The resurrection of Jesus from a premature cultural death happens every time we become consumed with consumerism and yet think, at the same time, "Isn't this whole season supposed to be about something else besides buying and selling?" Jesus is raised from the dead at Christmas when we sing carols lauding his attributes, consoling and warming our lonely, sin-sick souls. Jesus rises from the dead every time we gather with family and friends, imagining the travails of that "first, holy family" who made room for this unusual, god-like extraterrestrial. The agony and ecstasy the night of his birth calls to us and makes us weep for more innocent times.
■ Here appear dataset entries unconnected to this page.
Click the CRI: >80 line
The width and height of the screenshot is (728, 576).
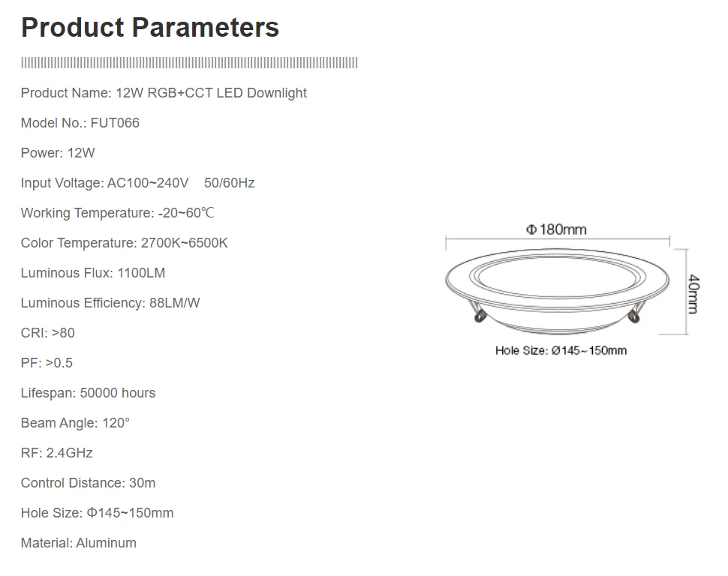[47, 333]
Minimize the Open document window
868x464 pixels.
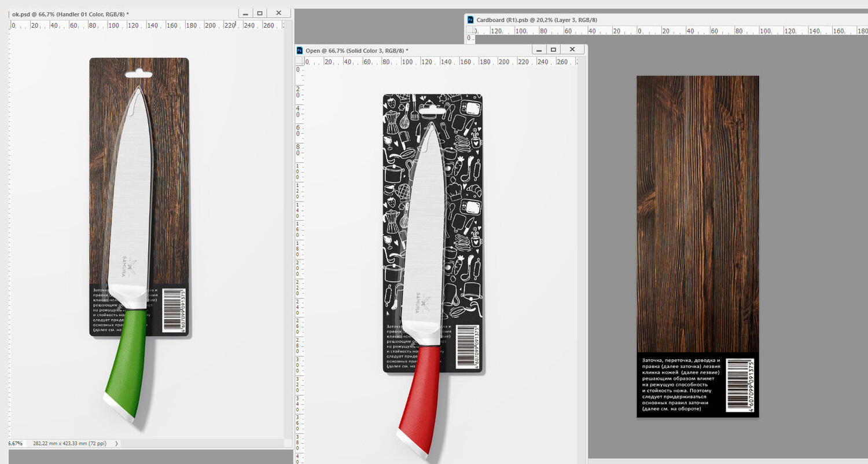[x=539, y=50]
Maybe, just maybe, we are the dead ones, buried under the rubble of forgetfulness and spiritual wandering. Could it be that we are the ones in need of resurrection from the death, a death brought on by the diseases of materialism and shallow hedonism? Needless to say, Jesus has not died; in fact, he's alive and well.

It is my Christmas prayer that we will rise from our own death as Jesus again rises from the premature predictions of his death; that we will become alive to spiritual and meaningful things which rescue the heart and remind us there is more than buying and selling; these are the twin gifts from God of his lavish grace and our humble reception of his mercy.

If you believe, rejoice in the resurrection of the Son of God at Christmas. And even if you do not believe, rejoice that there is something more than mad materialism. Yes, Christmas is about the resurrection of the Son of God, a rising that culminates in Jesus' birth in resurrection power on Easter.